In 1966 Libermann moved to the University of Paris, becoming one of the first few women to receive a full professorship in a French university, and when the university split in 1968, she joined Paris Diderot University, from which she retired in 1986.

== Research ==
Libermann's research involved many different aspects of differential geometry and global analysis. In particular, she worked on G-structures and Cartan's equivalence method, Lie groupoids and Lie pseudogroups, higher-order connections, and contact geometry.

After her appointment as a full professor in Paris. Libermann continued her work as an influential researcher, developing the work of Cartan and Ehlermann and publishing some 70 papers until her death in 2007.

In 1987, together with Charles-Michel Marle, she wrote one of the first textbooks on symplectic geometry and analytical mechanics.

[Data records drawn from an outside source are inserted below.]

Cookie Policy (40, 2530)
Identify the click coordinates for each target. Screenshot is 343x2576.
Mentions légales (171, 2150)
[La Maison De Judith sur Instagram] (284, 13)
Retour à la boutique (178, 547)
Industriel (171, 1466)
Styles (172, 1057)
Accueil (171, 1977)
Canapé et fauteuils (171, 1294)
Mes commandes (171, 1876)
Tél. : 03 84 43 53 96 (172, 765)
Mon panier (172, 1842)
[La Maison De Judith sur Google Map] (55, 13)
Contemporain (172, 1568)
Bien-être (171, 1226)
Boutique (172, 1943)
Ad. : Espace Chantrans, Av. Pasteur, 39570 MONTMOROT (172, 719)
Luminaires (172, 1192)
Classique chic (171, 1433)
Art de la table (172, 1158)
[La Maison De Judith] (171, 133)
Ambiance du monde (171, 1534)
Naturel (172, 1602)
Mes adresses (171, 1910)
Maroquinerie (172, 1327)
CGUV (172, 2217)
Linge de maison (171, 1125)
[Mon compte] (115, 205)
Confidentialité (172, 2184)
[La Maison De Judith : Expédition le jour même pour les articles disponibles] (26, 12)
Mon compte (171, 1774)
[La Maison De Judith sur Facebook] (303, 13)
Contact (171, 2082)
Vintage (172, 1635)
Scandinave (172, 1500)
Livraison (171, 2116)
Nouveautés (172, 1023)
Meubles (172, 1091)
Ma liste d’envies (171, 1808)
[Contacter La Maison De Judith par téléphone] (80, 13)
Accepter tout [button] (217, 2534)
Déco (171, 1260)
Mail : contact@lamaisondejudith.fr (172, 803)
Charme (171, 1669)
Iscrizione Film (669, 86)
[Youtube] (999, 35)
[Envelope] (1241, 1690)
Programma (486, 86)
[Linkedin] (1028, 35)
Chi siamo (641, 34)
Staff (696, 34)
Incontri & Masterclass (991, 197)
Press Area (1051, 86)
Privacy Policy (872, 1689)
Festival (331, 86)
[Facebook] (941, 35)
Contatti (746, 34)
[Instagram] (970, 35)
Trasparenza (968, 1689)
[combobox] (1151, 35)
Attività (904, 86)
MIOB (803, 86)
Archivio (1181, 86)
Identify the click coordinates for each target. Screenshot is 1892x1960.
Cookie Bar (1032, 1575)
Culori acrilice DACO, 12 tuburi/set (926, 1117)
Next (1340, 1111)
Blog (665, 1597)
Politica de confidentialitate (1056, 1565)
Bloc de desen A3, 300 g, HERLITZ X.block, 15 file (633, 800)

Libermann travelled widely, speaking at many conferences and visiting universities and research associations, including Oxford University, the University of California at Berkeley, the Mathematical Sciences Research Institute and the National Institute of Pure and Applied Mathematics in Brazil.

==Honors==
In 2026, Libermann was announced as one of 72 historical women in STEM whose names have been proposed to be added to the 72 men already celebrated on the Eiffel Tower. The plan was announced by the Mayor of Paris, Anne Hidalgo following the recommendations of a committee led by Isabelle Vauglin of Femmes et Sciences and Jean-François Martins, representing the operating company which runs the Eiffel Tower.